Un tel principe ainsi énoncé met en cause les arguments des sévices sociaux qui, dans leurs rapports, pointent diverses insuffisances parentales. Bien que souvent diffamatoires de telles insuffisances ne pourraient justifier un enlèvement d’enfant selon le Conseil de l’Europe, une insuffisance n’étant pas une maltraitance.

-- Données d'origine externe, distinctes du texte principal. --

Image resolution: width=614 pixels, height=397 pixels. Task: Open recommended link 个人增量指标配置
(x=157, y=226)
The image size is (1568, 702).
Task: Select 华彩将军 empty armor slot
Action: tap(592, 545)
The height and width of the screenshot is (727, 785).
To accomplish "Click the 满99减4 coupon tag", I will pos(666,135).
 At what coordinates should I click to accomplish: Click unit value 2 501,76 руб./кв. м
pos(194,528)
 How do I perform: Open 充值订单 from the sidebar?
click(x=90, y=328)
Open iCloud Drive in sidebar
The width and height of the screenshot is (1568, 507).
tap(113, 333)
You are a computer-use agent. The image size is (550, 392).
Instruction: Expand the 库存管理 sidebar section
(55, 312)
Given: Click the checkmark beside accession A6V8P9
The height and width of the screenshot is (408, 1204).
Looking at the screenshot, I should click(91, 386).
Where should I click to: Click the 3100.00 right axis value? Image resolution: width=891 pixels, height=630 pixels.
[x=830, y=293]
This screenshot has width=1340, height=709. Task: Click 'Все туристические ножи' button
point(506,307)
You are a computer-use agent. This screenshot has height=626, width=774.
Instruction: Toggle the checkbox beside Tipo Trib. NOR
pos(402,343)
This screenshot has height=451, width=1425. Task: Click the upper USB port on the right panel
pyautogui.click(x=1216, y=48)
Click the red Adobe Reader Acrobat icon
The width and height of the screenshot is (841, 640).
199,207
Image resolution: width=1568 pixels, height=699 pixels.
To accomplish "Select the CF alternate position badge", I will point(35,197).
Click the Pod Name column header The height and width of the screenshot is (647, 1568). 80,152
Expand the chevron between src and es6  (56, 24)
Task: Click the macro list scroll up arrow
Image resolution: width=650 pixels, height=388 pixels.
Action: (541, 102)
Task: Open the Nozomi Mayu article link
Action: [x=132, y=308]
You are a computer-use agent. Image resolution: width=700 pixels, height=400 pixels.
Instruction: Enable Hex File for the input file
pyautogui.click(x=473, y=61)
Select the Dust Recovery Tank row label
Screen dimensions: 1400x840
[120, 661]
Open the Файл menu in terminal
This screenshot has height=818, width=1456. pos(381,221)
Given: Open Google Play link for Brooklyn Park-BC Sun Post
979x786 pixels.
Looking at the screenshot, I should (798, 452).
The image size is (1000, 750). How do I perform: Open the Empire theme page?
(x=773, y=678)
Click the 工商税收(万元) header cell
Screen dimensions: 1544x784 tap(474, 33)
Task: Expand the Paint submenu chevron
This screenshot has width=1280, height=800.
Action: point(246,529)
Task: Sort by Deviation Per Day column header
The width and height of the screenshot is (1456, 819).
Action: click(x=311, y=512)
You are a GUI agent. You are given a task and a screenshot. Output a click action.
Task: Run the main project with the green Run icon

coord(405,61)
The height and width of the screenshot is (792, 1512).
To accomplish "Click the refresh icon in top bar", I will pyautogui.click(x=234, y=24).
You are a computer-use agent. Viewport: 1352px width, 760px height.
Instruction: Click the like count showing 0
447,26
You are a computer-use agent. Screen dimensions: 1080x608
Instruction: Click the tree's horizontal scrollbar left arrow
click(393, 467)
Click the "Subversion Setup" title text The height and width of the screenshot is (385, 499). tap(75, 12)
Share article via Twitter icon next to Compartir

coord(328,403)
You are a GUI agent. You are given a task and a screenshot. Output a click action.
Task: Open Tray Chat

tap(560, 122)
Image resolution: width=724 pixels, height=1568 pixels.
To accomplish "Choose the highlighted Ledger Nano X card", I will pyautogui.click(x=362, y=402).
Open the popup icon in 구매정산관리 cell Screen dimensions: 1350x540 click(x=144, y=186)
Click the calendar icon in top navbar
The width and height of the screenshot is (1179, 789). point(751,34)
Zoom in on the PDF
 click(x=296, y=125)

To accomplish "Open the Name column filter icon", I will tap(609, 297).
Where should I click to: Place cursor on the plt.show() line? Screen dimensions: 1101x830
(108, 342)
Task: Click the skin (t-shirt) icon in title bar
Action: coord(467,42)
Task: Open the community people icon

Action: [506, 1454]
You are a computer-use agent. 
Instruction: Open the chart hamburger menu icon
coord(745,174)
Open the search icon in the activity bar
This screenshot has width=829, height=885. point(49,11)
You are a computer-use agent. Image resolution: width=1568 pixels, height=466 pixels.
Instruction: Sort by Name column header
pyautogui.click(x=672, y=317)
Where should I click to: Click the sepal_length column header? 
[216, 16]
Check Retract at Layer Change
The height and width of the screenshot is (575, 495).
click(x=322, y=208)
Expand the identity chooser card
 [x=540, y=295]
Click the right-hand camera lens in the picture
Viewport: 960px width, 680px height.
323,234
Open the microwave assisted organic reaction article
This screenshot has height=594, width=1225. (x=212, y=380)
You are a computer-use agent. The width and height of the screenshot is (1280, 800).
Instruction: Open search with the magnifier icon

La notion floue d’enfant en danger ou en risque de l’être, création de la loi de 2007 sur la protection de l’enfance, est donc clairement mise en cause. Pas de placement sans maltraitance imminente susceptible de créer un préjudice grave à l’enfant.

Les dommages irréversibles des enlèvements d’enfants

En effet, comme il l’est constaté lors de l’enquête préalable à ce rapport, l’enlèvement d’enfant injustifié crée des dommages « souvent difficiles, voire impossibles » à réparer.

Le pire étant permis par des adoptions intempestives et complètement injustifiées. Ainsi la rapporteuse russe fait état de cas de problèmes de santé non détectés chez des enfants (ostéoporose, rachitisme) et servant de prétexte à enlèvement par l’État. Dans de tels cas elle a pu voir ces enfants adoptés d’office au grand dam des parents, c’est notamment le cas en Grande-Bretagne où les parents ont pu prouver leur innocence de toute maltraitance sans que les ordonnances d’adoptions n’aient été annulées !

Une tragédie insupportable justifiée par une conception particulière et « erronée » de l’intérêt supérieur de l’enfant. 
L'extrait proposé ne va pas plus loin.